— Start of Records provided —

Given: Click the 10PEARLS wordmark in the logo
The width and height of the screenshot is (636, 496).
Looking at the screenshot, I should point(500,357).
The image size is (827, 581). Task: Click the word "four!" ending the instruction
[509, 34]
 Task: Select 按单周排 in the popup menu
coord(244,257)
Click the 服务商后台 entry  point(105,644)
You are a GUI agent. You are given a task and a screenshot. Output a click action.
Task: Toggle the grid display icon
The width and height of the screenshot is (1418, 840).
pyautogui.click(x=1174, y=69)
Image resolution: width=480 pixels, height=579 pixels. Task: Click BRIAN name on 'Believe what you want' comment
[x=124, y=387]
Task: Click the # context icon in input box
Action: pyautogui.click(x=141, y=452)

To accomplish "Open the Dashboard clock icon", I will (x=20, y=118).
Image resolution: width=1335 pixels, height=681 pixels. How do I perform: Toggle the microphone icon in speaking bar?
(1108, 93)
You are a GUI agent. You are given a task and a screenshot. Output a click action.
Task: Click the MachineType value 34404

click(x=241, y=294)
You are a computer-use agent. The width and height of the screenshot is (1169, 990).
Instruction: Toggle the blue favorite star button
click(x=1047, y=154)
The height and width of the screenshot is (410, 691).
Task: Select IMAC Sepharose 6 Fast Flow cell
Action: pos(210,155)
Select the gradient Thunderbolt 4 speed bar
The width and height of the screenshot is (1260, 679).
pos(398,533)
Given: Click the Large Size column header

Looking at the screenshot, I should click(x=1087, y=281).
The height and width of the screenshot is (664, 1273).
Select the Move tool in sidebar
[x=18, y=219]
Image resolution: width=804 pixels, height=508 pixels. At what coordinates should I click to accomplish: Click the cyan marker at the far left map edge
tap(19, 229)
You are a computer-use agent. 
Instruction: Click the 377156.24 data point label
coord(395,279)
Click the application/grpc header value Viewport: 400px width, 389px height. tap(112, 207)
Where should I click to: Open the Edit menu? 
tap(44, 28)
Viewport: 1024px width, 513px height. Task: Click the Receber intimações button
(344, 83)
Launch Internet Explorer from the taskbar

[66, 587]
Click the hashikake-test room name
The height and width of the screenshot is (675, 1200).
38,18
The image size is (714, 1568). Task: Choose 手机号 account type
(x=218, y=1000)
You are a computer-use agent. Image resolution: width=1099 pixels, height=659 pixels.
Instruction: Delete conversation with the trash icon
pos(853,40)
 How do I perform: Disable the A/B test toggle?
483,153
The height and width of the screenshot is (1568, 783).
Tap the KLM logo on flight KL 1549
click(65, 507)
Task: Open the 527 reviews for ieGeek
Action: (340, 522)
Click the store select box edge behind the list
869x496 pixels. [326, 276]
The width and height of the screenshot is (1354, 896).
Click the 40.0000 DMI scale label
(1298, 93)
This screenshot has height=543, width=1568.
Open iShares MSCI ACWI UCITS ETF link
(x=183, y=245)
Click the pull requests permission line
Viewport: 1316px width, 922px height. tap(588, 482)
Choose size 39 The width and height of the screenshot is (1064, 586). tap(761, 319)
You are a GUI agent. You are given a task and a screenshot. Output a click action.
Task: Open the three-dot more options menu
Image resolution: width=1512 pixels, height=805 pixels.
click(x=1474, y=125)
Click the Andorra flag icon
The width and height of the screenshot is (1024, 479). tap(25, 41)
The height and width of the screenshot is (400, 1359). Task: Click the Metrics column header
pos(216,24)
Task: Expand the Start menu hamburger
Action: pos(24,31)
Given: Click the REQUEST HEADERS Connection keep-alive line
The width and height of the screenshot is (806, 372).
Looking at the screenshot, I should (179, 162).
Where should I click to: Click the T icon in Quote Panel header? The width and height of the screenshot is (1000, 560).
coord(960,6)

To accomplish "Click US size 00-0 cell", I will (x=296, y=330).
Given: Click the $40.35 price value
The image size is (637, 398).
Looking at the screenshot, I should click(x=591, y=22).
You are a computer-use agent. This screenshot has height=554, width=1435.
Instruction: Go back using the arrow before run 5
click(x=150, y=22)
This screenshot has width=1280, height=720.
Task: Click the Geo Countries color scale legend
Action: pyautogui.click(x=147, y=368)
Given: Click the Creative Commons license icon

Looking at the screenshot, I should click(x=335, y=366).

— End of Records provided —

» Problem to work on:
Output every one of the rows above as a Markdown table with two columns, No. and Line, giving each row its number and skipping blank lines.

» Answer to the problem:
| No. | Line |
|---|---|
| 1 | Given: Click the 10PEARLS wordmark in the logo |
| 2 | The width and height of the screenshot is (636, 496). |
| 3 | Looking at the screenshot, I should point(500,357). |
| 4 | The image size is (827, 581). Task: Click the word "four!" ending the instruction |
| 5 | [509, 34] |
| 6 |  Task: Select 按单周排 in the popup menu |
| 7 | coord(244,257) |
| 8 | Click the 服务商后台 entry  point(105,644) |
| 9 | You are a GUI agent. You are given a task and a screenshot. Output a click action. |
| 10 | Task: Toggle the grid display icon |
| 11 | The width and height of the screenshot is (1418, 840). |
| 12 | pyautogui.click(x=1174, y=69) |
| 13 | Image resolution: width=480 pixels, height=579 pixels. Task: Click BRIAN name on 'Believe what you want' comment |
| 14 | [x=124, y=387] |
| 15 | Task: Click the # context icon in input box |
| 16 | Action: pyautogui.click(x=141, y=452) |
| 17 | To accomplish "Open the Dashboard clock icon", I will (x=20, y=118). |
| 18 | Image resolution: width=1335 pixels, height=681 pixels. How do I perform: Toggle the microphone icon in speaking bar? |
| 19 | (1108, 93) |
| 20 | You are a GUI agent. You are given a task and a screenshot. Output a click action. |
| 21 | Task: Click the MachineType value 34404 |
| 22 | click(x=241, y=294) |
| 23 | You are a computer-use agent. The width and height of the screenshot is (1169, 990). |
| 24 | Instruction: Toggle the blue favorite star button |
| 25 | click(x=1047, y=154) |
| 26 | The height and width of the screenshot is (410, 691). |
| 27 | Task: Select IMAC Sepharose 6 Fast Flow cell |
| 28 | Action: pos(210,155) |
| 29 | Select the gradient Thunderbolt 4 speed bar |
| 30 | The width and height of the screenshot is (1260, 679). |
| 31 | pos(398,533) |
| 32 | Given: Click the Large Size column header |
| 33 | Looking at the screenshot, I should click(x=1087, y=281). |
| 34 | The height and width of the screenshot is (664, 1273). |
| 35 | Select the Move tool in sidebar |
| 36 | [x=18, y=219] |
| 37 | Image resolution: width=804 pixels, height=508 pixels. At what coordinates should I click to accomplish: Click the cyan marker at the far left map edge |
| 38 | tap(19, 229) |
| 39 | You are a computer-use agent.  |
| 40 | Instruction: Click the 377156.24 data point label |
| 41 | coord(395,279) |
| 42 | Click the application/grpc header value Viewport: 400px width, 389px height. tap(112, 207) |
| 43 | Where should I click to: Open the Edit menu?  |
| 44 | tap(44, 28) |
| 45 | Viewport: 1024px width, 513px height. Task: Click the Receber intimações button |
| 46 | (344, 83) |
| 47 | Launch Internet Explorer from the taskbar |
| 48 | [66, 587] |
| 49 | Click the hashikake-test room name |
| 50 | The height and width of the screenshot is (675, 1200). |
| 51 | 38,18 |
| 52 | The image size is (714, 1568). Task: Choose 手机号 account type |
| 53 | (x=218, y=1000) |
| 54 | You are a computer-use agent. Image resolution: width=1099 pixels, height=659 pixels. |
| 55 | Instruction: Delete conversation with the trash icon |
| 56 | pos(853,40) |
| 57 |  How do I perform: Disable the A/B test toggle? |
| 58 | 483,153 |
| 59 | The height and width of the screenshot is (1568, 783). |
| 60 | Tap the KLM logo on flight KL 1549 |
| 61 | click(65, 507) |
| 62 | Task: Open the 527 reviews for ieGeek |
| 63 | Action: (340, 522) |
| 64 | Click the store select box edge behind the list |
| 65 | 869x496 pixels. [326, 276] |
| 66 | The width and height of the screenshot is (1354, 896). |
| 67 | Click the 40.0000 DMI scale label |
| 68 | (1298, 93) |
| 69 | This screenshot has height=543, width=1568. |
| 70 | Open iShares MSCI ACWI UCITS ETF link |
| 71 | (x=183, y=245) |
| 72 | Click the pull requests permission line |
| 73 | Viewport: 1316px width, 922px height. tap(588, 482) |
| 74 | Choose size 39 The width and height of the screenshot is (1064, 586). tap(761, 319) |
| 75 | You are a GUI agent. You are given a task and a screenshot. Output a click action. |
| 76 | Task: Open the three-dot more options menu |
| 77 | Image resolution: width=1512 pixels, height=805 pixels. |
| 78 | click(x=1474, y=125) |
| 79 | Click the Andorra flag icon |
| 80 | The width and height of the screenshot is (1024, 479). tap(25, 41) |
| 81 | The height and width of the screenshot is (400, 1359). Task: Click the Metrics column header |
| 82 | pos(216,24) |
| 83 | Task: Expand the Start menu hamburger |
| 84 | Action: pos(24,31) |
| 85 | Given: Click the REQUEST HEADERS Connection keep-alive line |
| 86 | The width and height of the screenshot is (806, 372). |
| 87 | Looking at the screenshot, I should (179, 162). |
| 88 | Where should I click to: Click the T icon in Quote Panel header? The width and height of the screenshot is (1000, 560). |
| 89 | coord(960,6) |
| 90 | To accomplish "Click US size 00-0 cell", I will (x=296, y=330). |
| 91 | Given: Click the $40.35 price value |
| 92 | The image size is (637, 398). |
| 93 | Looking at the screenshot, I should click(x=591, y=22). |
| 94 | You are a computer-use agent. This screenshot has height=554, width=1435. |
| 95 | Instruction: Go back using the arrow before run 5 |
| 96 | click(x=150, y=22) |
| 97 | This screenshot has width=1280, height=720. |
| 98 | Task: Click the Geo Countries color scale legend |
| 99 | Action: pyautogui.click(x=147, y=368) |
| 100 | Given: Click the Creative Commons license icon |
| 101 | Looking at the screenshot, I should click(x=335, y=366). |